Recent Threats Toward Jewish People & Synagogues Prompts Unity on 84th Anniversary of Kristallnacht


Recent acts of antisemitism, including a threat against NJ synagogues, prompts Morris County Board of Commissioners call for unity and lambast anti-Jewish attacks on 84th anniversary of the “Night of Broken Glass.”

Recent acts of antisemitism, including a threat against New Jersey synagogues, prompted the Morris County Board of County Commissioners to call for unity and lambast anti-Jewish attacks last night, on the 84th anniversary of Kristallnacht.

Kristallnacht, also known as the “Night of Broken Glass,”
marks the night of Nov. 9 and early Nov. 10, 1938, when mobs of Germans and Austrians attacked, looted, and burned Jewish shops and homes, destroyed 267 synagogues, killed more than 90 Jewish people and drove another 30,000 into jails and prisons.

Germans pass by the broken shop window of a Jewish-owned business that was destroyed during Kristallnacht. ——US Holocaust Memorial Museum, courtesy of National Archives and Records Administration, College Park

The Commissioners said they were moved, in part, because of social media threats made last week against Jews in New Jersey that prompted the FBI to issue a rare warning and led law enforcement to increase security around synagogues and Jewish organizations to close activities.

Coincidentally, the U.S. Attorney for New Jersey announced today it has charged 18-year-old Omar Alkattoul, of Sayreville with making the threats.

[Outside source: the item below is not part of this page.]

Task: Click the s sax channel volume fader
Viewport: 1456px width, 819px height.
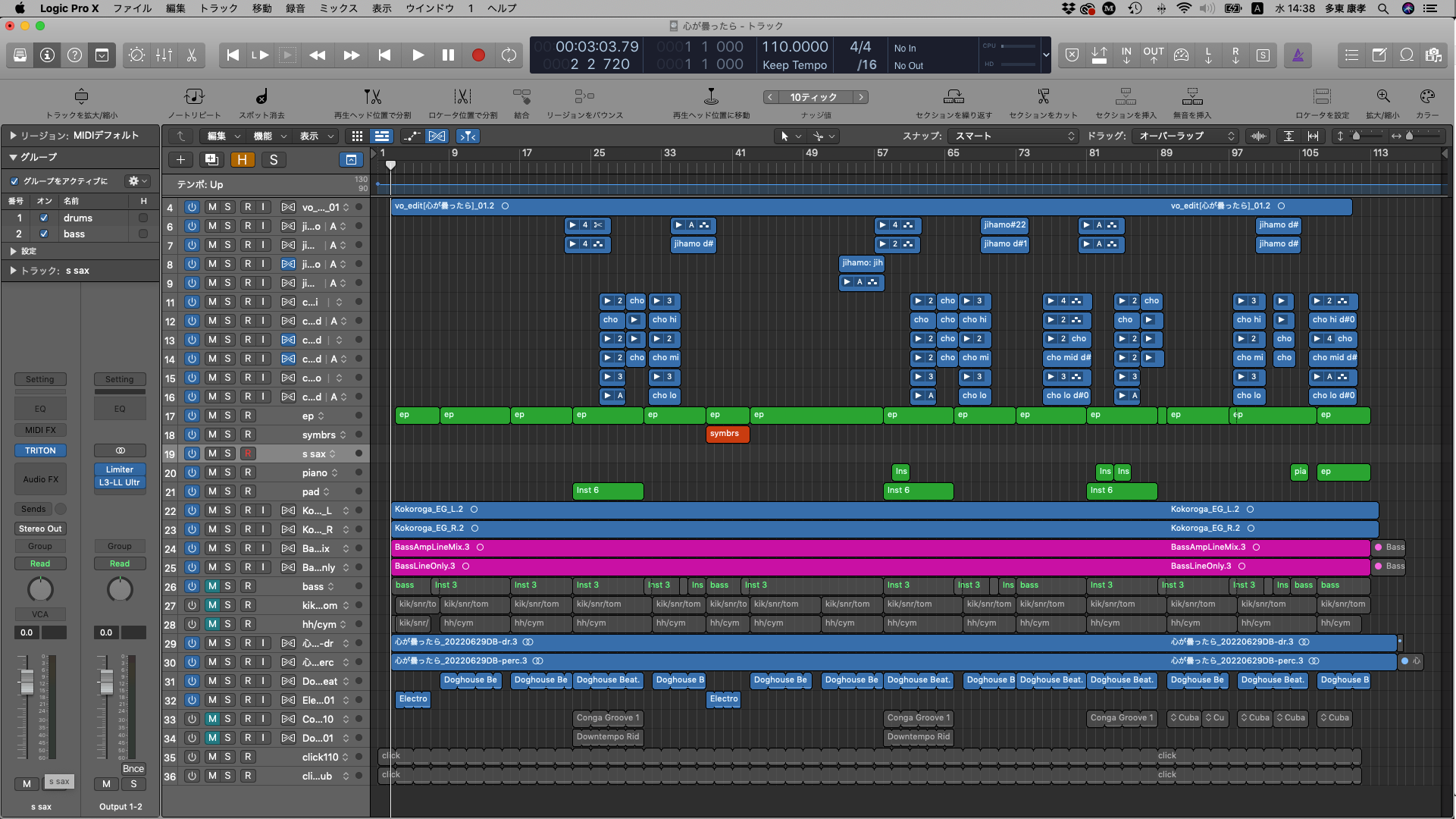Action: (27, 682)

What needs to be said is, antisemitism is again growing in our society and in the world -- and it’s not just about lone kooks. Last week’s threat followed the widely reported antisemitic slurs openly uttered and posted to social media by some celebrities in this nation. We are seeing a great deal of antisemitism coming from people who are successful in life, supposedly educated, and in positions of prominence,” said Commissioner Director Tayfun Selen.

The remarks came as the board was preparing to host its annual Veterans Day Observance by honoring local veterans with their Morris County Distinguished Service Medals.

Veterans served, as I served, for the highest ideals, for the freedoms we enjoy, speech, religion, assembly, and so much more. Those who perpetuate hate based on ANY religion, or ANY ethnic background, do not honor the service of our veterans or those who made the ultimate sacrifice,” said Deputy Director John Krickus, retired USMC.

Commissioner Deborah Smith, who is Jewish, said the growing wave of antisemitism has been fomenting for many years, undeterred by “polite society.”

While this scourge has long clouded our society, this latest resurgence has been building for over a decade, and Director Selen touched on something very important: This rise in antisemitism is NOT just coming from lone kooks and neo-Nazis. It is being embraced by many elites in our society, and it has permeated our suburban enclaves, even here in Morris County,” Smith said.

More than 350 Morris County residents participated in a "Community Rally Against Hate'' in January 2020 with the Commissioners and many other county and state officials, as well as religious leaders, following several violent attacks on Jews and synagogues around the nation in 2019.